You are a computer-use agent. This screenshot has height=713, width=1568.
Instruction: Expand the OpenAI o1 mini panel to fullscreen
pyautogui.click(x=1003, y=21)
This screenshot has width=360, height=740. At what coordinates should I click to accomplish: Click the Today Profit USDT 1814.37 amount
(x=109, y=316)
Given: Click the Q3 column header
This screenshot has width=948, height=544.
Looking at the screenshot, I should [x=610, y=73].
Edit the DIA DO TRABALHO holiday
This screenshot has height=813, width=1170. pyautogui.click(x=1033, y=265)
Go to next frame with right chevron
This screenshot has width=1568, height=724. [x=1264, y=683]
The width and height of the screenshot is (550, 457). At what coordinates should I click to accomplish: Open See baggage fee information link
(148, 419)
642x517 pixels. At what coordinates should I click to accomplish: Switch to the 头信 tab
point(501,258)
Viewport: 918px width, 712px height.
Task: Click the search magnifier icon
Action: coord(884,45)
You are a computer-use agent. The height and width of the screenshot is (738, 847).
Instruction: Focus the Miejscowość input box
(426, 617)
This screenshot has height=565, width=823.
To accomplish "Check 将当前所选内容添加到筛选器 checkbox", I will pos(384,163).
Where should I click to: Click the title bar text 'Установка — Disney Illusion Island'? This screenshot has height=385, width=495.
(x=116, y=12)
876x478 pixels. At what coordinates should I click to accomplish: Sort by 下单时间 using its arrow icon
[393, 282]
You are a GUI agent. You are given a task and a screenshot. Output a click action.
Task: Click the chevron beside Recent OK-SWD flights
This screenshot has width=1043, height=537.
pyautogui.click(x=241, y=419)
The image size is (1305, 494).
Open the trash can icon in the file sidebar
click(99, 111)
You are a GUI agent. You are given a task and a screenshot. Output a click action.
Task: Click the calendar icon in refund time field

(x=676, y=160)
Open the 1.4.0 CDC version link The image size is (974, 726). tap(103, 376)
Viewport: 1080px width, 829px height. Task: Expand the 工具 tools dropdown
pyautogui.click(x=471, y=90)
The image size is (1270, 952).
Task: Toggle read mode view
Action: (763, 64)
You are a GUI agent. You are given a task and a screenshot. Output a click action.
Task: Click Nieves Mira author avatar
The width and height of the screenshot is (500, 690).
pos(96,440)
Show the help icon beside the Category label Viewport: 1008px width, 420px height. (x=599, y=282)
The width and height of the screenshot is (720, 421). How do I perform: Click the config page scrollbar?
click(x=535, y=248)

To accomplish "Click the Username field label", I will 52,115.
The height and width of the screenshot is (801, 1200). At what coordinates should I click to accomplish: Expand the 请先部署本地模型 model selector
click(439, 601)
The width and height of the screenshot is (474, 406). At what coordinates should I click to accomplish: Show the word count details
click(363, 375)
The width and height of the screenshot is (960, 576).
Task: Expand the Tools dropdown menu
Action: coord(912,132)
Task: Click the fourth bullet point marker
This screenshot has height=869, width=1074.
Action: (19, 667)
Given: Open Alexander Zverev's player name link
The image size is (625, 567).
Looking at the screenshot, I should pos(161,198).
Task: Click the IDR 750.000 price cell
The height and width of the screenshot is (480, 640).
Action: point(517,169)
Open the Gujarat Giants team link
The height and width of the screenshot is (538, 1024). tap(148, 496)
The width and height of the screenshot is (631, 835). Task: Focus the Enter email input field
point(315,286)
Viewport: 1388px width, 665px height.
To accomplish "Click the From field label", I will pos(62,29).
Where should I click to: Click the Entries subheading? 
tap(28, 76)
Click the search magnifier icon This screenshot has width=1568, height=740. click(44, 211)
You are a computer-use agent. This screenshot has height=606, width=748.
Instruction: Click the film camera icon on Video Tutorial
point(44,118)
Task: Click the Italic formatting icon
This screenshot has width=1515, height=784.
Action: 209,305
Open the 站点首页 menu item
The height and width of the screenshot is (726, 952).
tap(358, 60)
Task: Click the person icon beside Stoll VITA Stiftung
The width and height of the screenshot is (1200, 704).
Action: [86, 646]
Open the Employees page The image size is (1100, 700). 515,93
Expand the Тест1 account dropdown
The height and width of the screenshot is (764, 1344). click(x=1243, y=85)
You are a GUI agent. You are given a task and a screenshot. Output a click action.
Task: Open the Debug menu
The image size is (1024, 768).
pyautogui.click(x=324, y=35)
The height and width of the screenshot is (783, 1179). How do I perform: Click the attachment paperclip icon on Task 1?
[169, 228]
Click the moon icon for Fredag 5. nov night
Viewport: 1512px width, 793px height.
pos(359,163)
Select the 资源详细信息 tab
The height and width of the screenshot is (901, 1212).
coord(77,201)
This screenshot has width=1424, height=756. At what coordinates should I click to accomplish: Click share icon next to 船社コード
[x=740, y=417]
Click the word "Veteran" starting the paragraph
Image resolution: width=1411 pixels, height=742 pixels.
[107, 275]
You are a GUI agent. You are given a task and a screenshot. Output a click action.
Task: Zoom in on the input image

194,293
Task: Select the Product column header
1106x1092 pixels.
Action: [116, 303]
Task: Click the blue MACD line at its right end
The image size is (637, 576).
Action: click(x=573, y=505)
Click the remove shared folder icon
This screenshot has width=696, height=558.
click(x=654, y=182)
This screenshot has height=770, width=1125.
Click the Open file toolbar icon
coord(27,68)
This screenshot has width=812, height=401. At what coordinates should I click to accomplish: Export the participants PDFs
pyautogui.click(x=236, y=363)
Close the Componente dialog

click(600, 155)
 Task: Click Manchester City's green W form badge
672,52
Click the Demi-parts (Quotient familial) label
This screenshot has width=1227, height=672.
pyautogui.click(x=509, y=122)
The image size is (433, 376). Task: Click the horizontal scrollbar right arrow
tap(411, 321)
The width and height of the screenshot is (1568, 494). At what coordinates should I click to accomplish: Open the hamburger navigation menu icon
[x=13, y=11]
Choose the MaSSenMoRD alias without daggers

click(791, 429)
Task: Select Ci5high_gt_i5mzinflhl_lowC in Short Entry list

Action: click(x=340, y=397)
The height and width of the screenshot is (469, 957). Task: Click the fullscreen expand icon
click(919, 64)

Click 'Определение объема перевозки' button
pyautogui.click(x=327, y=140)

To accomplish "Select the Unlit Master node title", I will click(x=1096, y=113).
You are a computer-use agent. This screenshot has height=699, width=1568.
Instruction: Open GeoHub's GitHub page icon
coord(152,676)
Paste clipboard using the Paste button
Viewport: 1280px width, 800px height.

**WHAT TO WORK ON:**
Could you retype exactly the lines above, starting at the line that contains "Click the word" and ending at the line that contains "Click the remove shared folder icon", and nothing more?

**PROBLEM SOLUTION:**
Click the word "Veteran" starting the paragraph
Image resolution: width=1411 pixels, height=742 pixels.
[107, 275]
You are a GUI agent. You are given a task and a screenshot. Output a click action.
Task: Zoom in on the input image

194,293
Task: Select the Product column header
1106x1092 pixels.
Action: [116, 303]
Task: Click the blue MACD line at its right end
The image size is (637, 576).
Action: click(x=573, y=505)
Click the remove shared folder icon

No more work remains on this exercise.